Dejando a un lado por ahora los enormes retos generados por la ola migratoria para Biden y por tanto para López Obrador, la polémica por las drogas en general y el fentanilo en particular puso en evidencia las incongruencias de la posición mexicana. Como el mandatario mexicano nos ha acostumbrado a sus ocurrencias incomprensibles, y por otra parte no explica nunca casi nada, solo podemos especular sobre sus motivos para hundir en tanta confusión a sus colaboradores e interlocutores. Pero una posible explicación yace en lo siguiente.
En Estados Unidos, como ya se ha expuesto repetidamente en estas y otras páginas, aumenta la presión sobre el gobierno de Biden para que “haga algo” sobre el fentanilo y la “conexión mexicana”. El énfasis recae en impedir el acceso de los precursores vía puertos mexicanos, y en localizar y destruir los laboratorios (inexistentes, según AMLO; abundantes, según la Sedena y Estados Unidos).

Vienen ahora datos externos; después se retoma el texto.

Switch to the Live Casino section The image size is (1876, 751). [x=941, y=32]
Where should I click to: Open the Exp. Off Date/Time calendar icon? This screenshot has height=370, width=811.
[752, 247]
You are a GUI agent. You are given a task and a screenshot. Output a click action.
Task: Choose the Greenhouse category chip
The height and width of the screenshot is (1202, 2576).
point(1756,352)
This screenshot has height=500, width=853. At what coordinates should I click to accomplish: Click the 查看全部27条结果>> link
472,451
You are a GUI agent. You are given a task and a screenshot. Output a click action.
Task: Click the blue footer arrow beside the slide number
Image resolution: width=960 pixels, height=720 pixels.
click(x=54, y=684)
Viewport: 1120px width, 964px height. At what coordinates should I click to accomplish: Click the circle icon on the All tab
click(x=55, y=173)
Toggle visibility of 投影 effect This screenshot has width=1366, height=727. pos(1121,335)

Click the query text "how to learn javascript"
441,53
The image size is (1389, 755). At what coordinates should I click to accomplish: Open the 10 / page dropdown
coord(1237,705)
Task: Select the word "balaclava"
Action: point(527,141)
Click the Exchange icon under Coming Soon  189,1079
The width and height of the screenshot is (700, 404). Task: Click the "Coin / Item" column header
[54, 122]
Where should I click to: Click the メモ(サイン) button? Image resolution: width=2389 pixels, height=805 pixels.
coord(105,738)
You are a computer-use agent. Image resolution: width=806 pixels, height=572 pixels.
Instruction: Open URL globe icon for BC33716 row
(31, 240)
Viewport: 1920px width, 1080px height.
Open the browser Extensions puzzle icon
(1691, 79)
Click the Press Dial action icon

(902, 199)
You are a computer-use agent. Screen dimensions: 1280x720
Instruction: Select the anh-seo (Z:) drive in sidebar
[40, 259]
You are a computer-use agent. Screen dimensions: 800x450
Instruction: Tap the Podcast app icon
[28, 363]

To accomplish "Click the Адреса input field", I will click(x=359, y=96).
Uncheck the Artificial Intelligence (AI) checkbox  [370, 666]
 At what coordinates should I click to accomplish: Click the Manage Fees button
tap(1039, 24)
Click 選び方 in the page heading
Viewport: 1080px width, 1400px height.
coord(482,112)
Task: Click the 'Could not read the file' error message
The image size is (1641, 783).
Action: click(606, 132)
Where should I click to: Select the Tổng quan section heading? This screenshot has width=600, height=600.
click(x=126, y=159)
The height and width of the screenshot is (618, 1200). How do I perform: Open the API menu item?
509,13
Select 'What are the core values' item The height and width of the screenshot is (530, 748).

Para ambos frentes o tareas, es lógico suponer que Washington puede hacer, y pedir hacer, mucho más para “ayudar” a México. Por buenas y malas razones, López Obrador y las Fuerzas Armadas se oponen a esta hipótesis. Una manera de rechazarla consiste, de acuerdo con esta especulación, en negar la premisa: no se requiere mayor cooperación estadounidense para destruir laboratorios sencillamente porque no existen. No se necesitan efectivos de Homeland Security, o de la DEA, o de la Marina norteamericana en territorio y puertos mexicanos, porque o bien no tendría nada que hacer, o bien la Marina mexicana ya tiene perfectamente controlados los puertos. Conviene preguntarse si las Fuerzas Armadas mexicanas realmente desean que haya Marines, o agentes de DHS y de la DEA “embedded” en las filas mexicanas, viendo todo lo que sucede allí.
Como ocurrencia, no está mal. El fentanilo no se produce en México, y por ende no se justifica mayor injerencia de Washington para combatirlo. Como tesis, empieza a hacer agua. Y aquí una reflexión a toro pasado. El anterior canciller tragó multitudes de sapos (no de Sonora, aunque quién sabe) para quedar bien con su jefe y ser el candidato de Morena a la presidencia. Se quedó con los sapos en la panza, y sin candidatura. Aceptar las aberraciones superiores en ese cargo nunca ha sido una buena idea. Ni siquiera pelearlas, es peor. Se deja algo más que una candidatura: la congruencia.